**文書の抜粋**
◇ ◇ ◇ ◇ ◇ ◇ ◇

映画「フォードvsフェラーリ」 男たちが常に何かを飲んでいた理由(2020.1.17)
映画「フォードvsフェラーリ」見てきました。
なにもかもが
あるべきであった!
悪役はとことん憎たらしく
1つ乗り越えたそばから新たな障害が現れ
勝利はどこか苦く
友情最高
脚本も
俳優も
映像も
衣装から何から
すべてが「うまい」・・・。
ということで
100%安心して楽しめます。
迫力満点、感情の動かされ方も満点
という映画でした。
この映画は昔(1960年代)の車のレースの話なので、
主人公2人もメカニックの人も
みんな男性です。
そして、この映画中、
男たちは始終何か飲み物を飲んでいる。
整備中、素朴なホーローのマグでコーヒー
煮詰まった会議ではグラスの水
夜中に妻が持ってきてくれたお祝いの瓶ビール
重役だけが飲める社長室のバーのウイスキー
レースでの緊張をほぐすための紅茶(←英国人)

◇ ◇ ◇ ◇ ◇ ◇ ◇

**収集データ**
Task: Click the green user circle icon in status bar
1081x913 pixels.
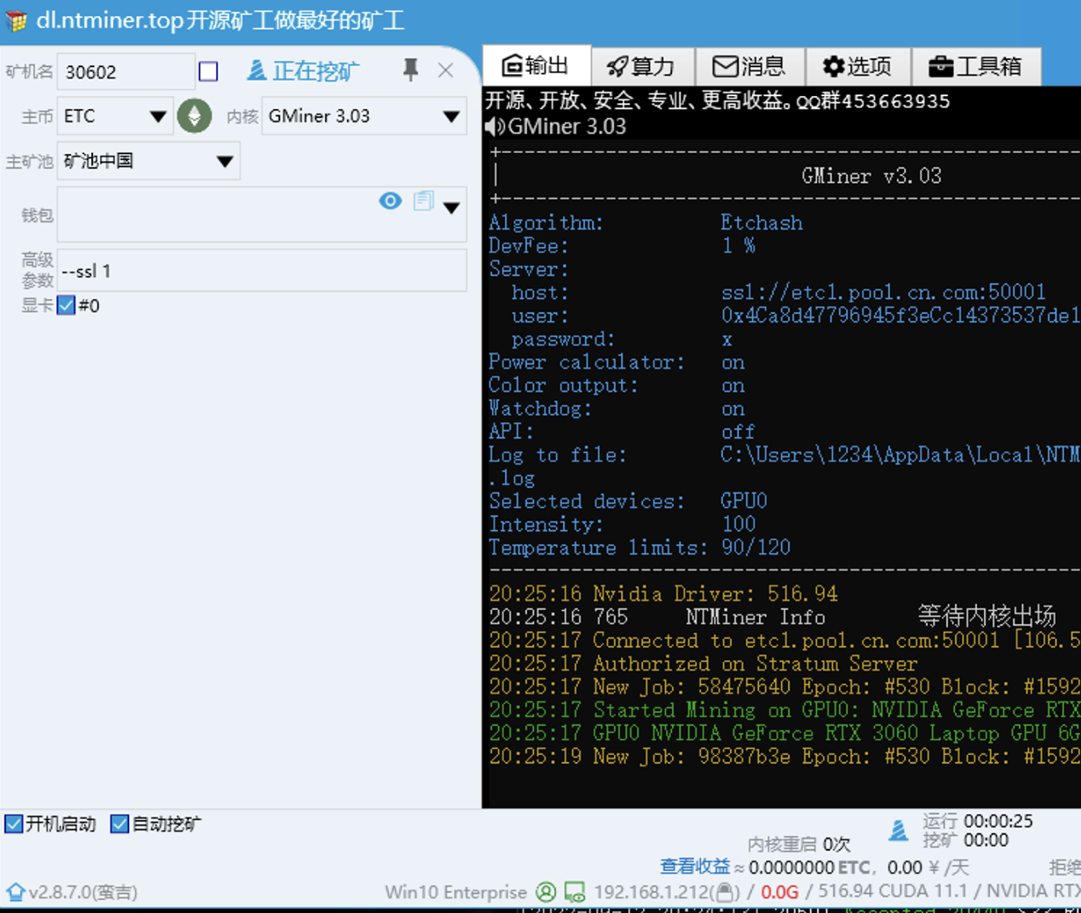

◇ ◇ ◇ ◇ ◇ ◇ ◇

**実施する課題**
**a.** 上にある映画『フォードvsフェラーリ』の感想文から、「この映画は昔(1960年代)の車のレースの話なので、主人公2人もメカニックの人もみんな男性です。」という一文を英語に翻訳してください。
**b.** 映画『フォードvsフェラーリ』の感想文を、途切れたところから同じ調子で書き進めてください。

**課題の解答**
**a.** Because this movie is a story about car racing in the old days (the 1960s), the two protagonists and the mechanics are all men.

**b.**
レースの行方を見守っている時もコーヒー
ケンカしたら仲直りのpop(コーラ)
各シーンに違和感はないのだが、
思い返すと
「やたらみんな何か飲んでたな」
という印象がある。
長年ハリウッドで作品を作ってきたジェームズ・マンゴールド監督が
何も意図せずこんな演出する訳ない。
思うに、これは
【緊張と緩和を観客にも体感させるテクニック】
であるとみた。
緊張すると喉が渇く。
本当に渇いている(水分が足りない)というよりも、
そんな「気分」になる。
何か飲みたいなと思う。
その味と飲み下した感覚が、不安な考えを一瞬忘れさせてくれるのではないかと思う。
渇いて不安な心が潤されるのではないかと思う。
だから、映画の中で登場人物が何か飲んでいると
観客も映画の中の人物と一緒になって
「ああ、喉が渇いた(緊張)」
「そして今その渇きが癒されている(緩和)」
と、感じることができるのである。
感情だけでなく、肉体的にも共感できるわけである。
ていうか、観客に意識させないまま
観客の心を映画に参加させ、映画と一体化させようという意図があるんじゃないかなと思う。
私たちは、彼らが飲んでいるものの味を知っている。
(アメリカ映画だからね)
彼らが
コーヒーや
お酒や
コーラを
ごくりと飲むたびに
私たちもその味を脳内で想像する。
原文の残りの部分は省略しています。